Foreach a été ajouté plus tard à ALGOL 68 par des compilateurs.
Structure de contrôle case
L'ancêtre de la structure de contrôle switch case était plus limité:
case variable in
instructions,
instructions,
...
esac;
Exemple pour le nombre de jour dans les mois d'une année, de janvier à décembre.
La variable mois à une valeur de 1 à 12.
case mois in
31,
if annee % 4 = 0 and année % 100 ~= 0 or annee % 400 = 0 then 29 else fi;
31,30,31,30,31,31,30,31,30,31
esac;
Procédure
Le type de retour est placé à la fin de l'en-tête, à l'inverse de C et on retrouve cela dans certains langages modernes, cela vient d'ALGOL.
proc p = (int a, real b) real:
begin
...
end;
Les paramètres sont entre parenthèses, le type de retour est placé ensuite.
La valeur de retour est la valeur de la dernière expression évaluée dans le corps de la procédure. Une idée reprise par le langage Julia.
Format d'une procédure sans paramètre et qui ne retourne rien:
proc q = void:
begin
...
end;
Pascal a cru bon de compliquer les choses en différenciant les fonctions qui retournent une valeur et les procédures qui ne retournent rien, une dualité qui existe aussi dans Fortran. C'est une régression et cela n'apporte rien. D'ailleurs une routine de Fortran peut retourner plusieurs valeurs à la fois ce qui manque à Pascal.
Concurrence
Des procédures peuvent être exécutées en parallèle avec la commande par:
par begin
...
end;
Les coroutines de Go sont assez similaires.
Conclusion
Le langage semble avoir été défini par un groupe de discussion où chacun veut apporter ses idées pour compléter le langage et ou personne ne se soucie de la construction du compilateur qui va l'implémenter.

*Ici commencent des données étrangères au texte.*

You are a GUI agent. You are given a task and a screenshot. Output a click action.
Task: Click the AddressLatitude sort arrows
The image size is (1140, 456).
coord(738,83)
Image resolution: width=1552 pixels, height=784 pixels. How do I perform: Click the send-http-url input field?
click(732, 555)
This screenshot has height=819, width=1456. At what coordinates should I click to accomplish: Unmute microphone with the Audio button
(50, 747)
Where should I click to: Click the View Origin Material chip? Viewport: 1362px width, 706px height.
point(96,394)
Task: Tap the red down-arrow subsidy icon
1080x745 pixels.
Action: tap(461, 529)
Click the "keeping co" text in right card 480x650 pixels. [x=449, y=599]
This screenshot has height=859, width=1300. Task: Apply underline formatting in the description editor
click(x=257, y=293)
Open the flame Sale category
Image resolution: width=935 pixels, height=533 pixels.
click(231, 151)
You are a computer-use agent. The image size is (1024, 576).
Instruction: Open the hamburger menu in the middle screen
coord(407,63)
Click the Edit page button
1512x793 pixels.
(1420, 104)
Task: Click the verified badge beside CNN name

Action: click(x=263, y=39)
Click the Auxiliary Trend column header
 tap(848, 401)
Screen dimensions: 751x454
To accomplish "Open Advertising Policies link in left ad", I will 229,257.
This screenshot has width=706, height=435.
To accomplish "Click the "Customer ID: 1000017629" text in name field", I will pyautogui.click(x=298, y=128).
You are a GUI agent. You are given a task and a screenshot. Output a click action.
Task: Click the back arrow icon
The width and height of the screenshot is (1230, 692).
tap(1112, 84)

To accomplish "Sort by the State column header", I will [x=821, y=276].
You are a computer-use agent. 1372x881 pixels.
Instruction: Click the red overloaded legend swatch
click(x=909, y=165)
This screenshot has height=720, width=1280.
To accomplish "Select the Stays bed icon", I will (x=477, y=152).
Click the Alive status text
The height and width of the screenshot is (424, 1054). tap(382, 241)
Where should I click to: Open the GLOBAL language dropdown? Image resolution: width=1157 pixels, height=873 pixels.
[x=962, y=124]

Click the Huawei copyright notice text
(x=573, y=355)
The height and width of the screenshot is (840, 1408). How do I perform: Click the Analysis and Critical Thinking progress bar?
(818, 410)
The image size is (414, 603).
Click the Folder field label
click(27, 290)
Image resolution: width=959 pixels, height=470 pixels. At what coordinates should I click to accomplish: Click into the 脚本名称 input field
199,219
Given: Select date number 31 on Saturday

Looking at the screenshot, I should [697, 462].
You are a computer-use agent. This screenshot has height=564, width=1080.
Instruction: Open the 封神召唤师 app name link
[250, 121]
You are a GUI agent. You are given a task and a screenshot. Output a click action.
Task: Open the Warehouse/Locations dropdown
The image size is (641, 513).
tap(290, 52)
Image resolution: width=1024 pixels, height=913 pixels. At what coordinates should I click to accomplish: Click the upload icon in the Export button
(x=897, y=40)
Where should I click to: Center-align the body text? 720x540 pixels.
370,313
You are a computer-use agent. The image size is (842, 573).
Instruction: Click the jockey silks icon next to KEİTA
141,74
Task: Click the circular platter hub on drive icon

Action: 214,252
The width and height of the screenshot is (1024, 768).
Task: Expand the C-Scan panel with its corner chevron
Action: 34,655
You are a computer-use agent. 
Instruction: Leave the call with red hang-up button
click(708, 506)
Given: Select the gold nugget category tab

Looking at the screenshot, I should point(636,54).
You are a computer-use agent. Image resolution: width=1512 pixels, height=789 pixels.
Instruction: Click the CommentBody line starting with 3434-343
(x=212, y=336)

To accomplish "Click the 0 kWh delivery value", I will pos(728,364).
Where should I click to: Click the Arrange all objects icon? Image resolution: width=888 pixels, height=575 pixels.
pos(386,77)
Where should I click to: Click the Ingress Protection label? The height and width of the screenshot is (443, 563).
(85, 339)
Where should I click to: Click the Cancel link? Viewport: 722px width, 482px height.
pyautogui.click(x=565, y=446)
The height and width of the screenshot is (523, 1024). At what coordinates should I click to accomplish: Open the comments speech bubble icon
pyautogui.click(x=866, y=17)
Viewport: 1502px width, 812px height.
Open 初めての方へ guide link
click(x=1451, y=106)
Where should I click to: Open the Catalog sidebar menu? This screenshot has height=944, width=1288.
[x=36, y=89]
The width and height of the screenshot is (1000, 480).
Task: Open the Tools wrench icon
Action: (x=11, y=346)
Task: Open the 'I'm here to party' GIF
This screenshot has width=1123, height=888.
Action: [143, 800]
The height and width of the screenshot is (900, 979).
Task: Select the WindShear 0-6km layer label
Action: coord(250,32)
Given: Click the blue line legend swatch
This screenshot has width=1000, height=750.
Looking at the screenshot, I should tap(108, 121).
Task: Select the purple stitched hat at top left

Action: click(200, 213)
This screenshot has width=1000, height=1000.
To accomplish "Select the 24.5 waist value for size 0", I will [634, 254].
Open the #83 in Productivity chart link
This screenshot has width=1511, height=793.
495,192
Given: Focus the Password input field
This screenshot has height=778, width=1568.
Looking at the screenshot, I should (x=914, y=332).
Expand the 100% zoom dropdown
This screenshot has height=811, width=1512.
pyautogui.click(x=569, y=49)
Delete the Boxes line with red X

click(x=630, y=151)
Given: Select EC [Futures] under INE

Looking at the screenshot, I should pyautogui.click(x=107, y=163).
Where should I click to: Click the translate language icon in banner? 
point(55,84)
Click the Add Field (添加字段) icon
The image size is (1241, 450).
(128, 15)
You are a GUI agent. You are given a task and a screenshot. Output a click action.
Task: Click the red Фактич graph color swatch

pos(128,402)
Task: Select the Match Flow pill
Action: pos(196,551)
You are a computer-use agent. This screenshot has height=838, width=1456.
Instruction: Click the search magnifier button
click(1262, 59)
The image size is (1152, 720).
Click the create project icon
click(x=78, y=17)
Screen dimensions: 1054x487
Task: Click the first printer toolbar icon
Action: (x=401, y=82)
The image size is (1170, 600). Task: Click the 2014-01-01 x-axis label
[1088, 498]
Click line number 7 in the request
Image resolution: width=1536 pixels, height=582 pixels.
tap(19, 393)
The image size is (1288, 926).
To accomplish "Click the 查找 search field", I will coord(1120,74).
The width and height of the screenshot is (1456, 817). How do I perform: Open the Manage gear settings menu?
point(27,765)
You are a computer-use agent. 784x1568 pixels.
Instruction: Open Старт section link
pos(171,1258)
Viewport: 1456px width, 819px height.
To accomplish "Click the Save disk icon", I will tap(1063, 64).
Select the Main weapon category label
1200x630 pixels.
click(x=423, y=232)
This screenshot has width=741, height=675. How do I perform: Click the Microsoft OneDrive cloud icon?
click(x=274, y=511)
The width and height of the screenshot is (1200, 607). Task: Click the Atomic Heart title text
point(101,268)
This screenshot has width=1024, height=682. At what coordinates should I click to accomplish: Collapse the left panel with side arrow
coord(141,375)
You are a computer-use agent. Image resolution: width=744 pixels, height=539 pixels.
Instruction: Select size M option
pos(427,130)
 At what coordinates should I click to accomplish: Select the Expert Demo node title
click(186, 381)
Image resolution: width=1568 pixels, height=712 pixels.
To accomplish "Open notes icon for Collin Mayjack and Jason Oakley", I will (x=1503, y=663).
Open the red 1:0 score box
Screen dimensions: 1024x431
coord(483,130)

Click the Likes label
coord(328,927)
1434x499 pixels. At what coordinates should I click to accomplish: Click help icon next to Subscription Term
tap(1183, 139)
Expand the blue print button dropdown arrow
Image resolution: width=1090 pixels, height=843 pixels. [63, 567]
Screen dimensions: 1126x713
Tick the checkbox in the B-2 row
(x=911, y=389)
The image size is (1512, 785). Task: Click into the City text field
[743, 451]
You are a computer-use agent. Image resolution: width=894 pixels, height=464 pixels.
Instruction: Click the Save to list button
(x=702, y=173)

Cela a incité Niklaus Wirth, pour obtenir un compilateur performant, à créer Pascal sur la base d'ALGOL mais en se débarrassant d'une grande partie des éléments du langage.
Cependant, beaucoup des concepts présents dans ALGOL se retrouvent dans les languages qui lui ont succédé, et certains qui ont été abandonnés réapparaissent dans des langages récents comme Go, Julia. A l'inverse, la syntaxe différente et les concepts d'autres langages anciens comme Tcl, Rebol, etc... sont tombés dans l'oubli.